• MATERIAL PROVIDED
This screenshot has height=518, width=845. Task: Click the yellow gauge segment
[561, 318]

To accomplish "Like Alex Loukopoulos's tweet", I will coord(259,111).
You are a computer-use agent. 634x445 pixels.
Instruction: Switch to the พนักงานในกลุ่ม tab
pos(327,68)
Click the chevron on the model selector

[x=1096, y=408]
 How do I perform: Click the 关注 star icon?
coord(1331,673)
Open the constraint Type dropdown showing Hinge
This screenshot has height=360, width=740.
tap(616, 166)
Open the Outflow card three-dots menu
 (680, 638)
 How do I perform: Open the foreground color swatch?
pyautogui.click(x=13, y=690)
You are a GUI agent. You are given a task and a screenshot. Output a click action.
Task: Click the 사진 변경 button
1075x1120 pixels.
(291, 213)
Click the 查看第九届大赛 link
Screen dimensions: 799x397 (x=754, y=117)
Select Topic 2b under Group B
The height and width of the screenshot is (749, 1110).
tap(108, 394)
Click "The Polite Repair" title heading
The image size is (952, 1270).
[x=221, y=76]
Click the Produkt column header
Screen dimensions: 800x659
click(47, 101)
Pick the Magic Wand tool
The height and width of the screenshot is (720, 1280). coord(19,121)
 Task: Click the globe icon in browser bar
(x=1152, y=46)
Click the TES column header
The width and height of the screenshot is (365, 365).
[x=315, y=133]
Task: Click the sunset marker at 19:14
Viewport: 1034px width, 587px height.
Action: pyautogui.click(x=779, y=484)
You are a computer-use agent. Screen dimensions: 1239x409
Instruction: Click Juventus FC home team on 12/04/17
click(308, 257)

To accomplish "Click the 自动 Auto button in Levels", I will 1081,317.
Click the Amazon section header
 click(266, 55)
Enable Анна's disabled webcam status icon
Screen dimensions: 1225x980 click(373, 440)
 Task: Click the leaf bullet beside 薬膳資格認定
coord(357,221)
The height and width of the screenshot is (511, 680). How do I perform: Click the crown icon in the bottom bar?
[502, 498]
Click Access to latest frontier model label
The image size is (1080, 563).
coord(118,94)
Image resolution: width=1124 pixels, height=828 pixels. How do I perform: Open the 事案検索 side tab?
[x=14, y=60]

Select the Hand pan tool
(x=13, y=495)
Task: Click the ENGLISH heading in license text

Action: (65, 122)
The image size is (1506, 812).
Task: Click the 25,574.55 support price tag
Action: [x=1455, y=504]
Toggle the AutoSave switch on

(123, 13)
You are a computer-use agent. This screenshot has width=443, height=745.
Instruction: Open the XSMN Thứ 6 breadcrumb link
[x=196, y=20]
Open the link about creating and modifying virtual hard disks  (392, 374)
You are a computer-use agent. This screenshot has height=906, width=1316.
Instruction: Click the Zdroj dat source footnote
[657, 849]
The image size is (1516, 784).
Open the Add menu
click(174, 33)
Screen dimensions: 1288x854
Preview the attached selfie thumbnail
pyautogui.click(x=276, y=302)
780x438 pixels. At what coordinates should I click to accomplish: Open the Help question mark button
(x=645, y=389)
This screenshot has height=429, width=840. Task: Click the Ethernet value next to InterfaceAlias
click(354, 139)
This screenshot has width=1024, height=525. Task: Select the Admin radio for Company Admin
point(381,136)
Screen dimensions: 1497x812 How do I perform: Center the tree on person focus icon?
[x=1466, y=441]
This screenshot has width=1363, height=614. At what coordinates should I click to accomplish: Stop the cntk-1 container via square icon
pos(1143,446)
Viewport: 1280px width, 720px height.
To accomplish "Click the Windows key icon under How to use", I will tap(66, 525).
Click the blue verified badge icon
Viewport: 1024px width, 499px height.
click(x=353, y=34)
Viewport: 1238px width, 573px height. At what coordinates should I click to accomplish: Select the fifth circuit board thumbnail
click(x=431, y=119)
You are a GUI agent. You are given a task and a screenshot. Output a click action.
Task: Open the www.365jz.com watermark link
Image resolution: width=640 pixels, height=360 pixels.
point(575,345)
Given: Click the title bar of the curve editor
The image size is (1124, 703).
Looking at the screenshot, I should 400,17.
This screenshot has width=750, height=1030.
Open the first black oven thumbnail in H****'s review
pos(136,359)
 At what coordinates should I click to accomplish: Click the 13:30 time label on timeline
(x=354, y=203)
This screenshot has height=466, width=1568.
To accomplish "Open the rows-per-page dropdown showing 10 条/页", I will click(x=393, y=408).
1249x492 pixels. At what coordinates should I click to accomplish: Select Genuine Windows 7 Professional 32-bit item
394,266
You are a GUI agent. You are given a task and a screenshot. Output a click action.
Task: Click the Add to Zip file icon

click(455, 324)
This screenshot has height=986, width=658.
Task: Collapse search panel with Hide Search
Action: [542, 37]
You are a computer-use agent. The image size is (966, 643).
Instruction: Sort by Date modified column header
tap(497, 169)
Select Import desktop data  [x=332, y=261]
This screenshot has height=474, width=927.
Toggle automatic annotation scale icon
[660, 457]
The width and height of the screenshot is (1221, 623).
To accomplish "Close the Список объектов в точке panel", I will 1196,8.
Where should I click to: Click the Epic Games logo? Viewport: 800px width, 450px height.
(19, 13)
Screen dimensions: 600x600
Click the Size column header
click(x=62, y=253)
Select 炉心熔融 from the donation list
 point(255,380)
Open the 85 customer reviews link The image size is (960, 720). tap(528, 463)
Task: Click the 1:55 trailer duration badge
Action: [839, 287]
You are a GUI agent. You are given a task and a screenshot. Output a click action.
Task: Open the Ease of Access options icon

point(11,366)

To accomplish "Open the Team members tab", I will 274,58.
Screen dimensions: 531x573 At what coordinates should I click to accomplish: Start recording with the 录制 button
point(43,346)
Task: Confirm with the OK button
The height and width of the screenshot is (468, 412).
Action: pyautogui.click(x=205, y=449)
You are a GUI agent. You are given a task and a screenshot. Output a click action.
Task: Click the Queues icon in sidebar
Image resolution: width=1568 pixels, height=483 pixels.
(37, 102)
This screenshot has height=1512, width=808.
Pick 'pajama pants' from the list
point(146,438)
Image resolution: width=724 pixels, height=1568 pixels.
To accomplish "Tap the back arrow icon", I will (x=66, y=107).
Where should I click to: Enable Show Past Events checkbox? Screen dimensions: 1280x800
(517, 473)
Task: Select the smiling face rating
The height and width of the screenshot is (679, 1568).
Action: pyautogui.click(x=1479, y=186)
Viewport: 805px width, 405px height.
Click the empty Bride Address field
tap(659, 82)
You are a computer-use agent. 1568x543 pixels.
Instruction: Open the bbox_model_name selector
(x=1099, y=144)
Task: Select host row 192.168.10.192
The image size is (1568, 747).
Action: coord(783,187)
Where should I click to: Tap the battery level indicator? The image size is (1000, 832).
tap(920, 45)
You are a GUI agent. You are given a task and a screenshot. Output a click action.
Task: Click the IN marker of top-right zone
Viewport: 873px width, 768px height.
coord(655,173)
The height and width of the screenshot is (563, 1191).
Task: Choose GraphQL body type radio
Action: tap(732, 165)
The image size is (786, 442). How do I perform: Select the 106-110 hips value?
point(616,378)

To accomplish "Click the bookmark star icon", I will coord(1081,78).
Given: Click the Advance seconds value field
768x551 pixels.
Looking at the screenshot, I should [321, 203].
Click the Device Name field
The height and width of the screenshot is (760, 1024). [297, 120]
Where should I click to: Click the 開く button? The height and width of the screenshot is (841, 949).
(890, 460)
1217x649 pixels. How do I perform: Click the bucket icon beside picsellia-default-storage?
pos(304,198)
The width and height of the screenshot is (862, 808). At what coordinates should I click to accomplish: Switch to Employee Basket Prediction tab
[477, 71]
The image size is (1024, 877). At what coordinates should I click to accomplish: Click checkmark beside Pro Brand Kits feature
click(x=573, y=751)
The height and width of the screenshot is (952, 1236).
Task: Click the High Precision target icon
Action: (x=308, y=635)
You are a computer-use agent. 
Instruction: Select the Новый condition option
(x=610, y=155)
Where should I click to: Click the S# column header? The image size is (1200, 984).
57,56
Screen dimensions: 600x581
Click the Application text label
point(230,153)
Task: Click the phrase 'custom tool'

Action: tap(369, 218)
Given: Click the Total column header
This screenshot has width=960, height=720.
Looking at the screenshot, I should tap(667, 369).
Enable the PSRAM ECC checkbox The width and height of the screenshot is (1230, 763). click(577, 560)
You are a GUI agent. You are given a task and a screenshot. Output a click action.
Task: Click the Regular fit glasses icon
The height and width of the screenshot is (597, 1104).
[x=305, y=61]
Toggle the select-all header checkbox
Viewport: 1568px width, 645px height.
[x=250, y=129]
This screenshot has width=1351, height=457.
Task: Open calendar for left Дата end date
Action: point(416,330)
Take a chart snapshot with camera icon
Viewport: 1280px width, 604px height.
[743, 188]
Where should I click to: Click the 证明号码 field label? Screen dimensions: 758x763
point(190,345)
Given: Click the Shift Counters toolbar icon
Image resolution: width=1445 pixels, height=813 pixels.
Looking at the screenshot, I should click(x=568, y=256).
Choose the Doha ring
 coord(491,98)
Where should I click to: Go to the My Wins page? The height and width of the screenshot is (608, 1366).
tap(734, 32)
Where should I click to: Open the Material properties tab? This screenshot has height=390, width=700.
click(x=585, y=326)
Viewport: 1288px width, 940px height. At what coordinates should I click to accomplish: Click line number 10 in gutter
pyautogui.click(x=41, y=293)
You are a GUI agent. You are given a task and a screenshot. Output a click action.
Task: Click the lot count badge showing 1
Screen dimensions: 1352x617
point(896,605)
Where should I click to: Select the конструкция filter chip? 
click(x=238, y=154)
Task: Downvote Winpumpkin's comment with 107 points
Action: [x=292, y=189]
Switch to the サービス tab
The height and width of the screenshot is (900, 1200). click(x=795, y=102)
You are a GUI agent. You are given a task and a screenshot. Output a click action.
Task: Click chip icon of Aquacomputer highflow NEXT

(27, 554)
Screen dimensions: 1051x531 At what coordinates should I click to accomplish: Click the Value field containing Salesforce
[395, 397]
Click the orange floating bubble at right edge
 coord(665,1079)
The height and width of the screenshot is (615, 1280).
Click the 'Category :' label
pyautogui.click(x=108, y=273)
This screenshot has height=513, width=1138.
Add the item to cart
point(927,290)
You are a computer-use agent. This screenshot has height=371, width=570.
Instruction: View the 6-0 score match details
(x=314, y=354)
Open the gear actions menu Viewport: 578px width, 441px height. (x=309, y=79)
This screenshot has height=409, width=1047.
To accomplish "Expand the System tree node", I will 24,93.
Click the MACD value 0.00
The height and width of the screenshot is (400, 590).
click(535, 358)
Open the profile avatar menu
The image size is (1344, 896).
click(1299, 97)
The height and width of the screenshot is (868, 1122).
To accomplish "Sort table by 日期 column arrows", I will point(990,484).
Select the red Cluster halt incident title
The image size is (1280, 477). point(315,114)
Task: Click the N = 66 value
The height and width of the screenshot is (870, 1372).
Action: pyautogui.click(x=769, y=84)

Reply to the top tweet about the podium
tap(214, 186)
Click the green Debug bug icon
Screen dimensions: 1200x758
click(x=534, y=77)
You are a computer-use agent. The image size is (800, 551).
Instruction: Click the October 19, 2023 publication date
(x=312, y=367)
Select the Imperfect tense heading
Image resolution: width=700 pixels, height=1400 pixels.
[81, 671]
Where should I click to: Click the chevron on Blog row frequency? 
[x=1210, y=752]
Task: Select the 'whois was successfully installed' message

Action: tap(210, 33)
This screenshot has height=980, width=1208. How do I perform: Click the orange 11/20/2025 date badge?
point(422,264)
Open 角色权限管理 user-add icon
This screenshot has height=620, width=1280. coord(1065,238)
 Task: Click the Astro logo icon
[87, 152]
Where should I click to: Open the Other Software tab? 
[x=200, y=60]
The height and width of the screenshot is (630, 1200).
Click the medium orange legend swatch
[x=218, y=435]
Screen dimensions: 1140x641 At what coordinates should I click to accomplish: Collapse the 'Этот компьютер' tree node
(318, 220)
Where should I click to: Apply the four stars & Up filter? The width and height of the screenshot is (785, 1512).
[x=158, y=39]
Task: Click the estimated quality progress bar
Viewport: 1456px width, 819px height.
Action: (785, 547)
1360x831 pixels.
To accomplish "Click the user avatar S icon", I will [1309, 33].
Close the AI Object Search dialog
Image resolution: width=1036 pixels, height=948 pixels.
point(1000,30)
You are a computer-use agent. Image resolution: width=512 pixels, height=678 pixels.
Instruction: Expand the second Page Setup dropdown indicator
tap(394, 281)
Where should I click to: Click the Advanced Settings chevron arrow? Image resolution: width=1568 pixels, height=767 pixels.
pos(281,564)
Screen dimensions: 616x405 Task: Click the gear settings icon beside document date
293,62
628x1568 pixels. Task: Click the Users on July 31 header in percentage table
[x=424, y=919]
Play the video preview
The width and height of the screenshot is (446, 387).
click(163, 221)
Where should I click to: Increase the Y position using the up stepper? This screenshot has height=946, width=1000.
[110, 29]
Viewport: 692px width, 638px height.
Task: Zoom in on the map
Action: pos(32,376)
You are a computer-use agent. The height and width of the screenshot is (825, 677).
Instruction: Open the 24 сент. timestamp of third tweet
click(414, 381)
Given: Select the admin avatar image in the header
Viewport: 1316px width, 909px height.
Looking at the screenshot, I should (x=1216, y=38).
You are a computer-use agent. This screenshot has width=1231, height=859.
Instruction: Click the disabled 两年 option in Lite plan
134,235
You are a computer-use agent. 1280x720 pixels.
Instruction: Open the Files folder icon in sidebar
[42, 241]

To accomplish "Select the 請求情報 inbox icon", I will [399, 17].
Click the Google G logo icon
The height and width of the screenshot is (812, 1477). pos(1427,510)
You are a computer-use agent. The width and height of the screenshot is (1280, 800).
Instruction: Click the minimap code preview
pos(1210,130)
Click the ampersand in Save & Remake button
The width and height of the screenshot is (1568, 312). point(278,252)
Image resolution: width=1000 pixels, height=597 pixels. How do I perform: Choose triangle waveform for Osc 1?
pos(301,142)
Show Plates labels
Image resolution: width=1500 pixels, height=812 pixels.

• EXERCISE DESCRIPTION
Reproduce verbatim only the segment of the listing bounded by the line containing "This screenshot has width=750, height=1030." and the line containing "This screenshot has height=466, width=1568.", with both boundary lines included.

• EXPECTED ANSWER
This screenshot has width=750, height=1030.
Open the first black oven thumbnail in H****'s review
pos(136,359)
 At what coordinates should I click to accomplish: Click the 13:30 time label on timeline
(x=354, y=203)
This screenshot has height=466, width=1568.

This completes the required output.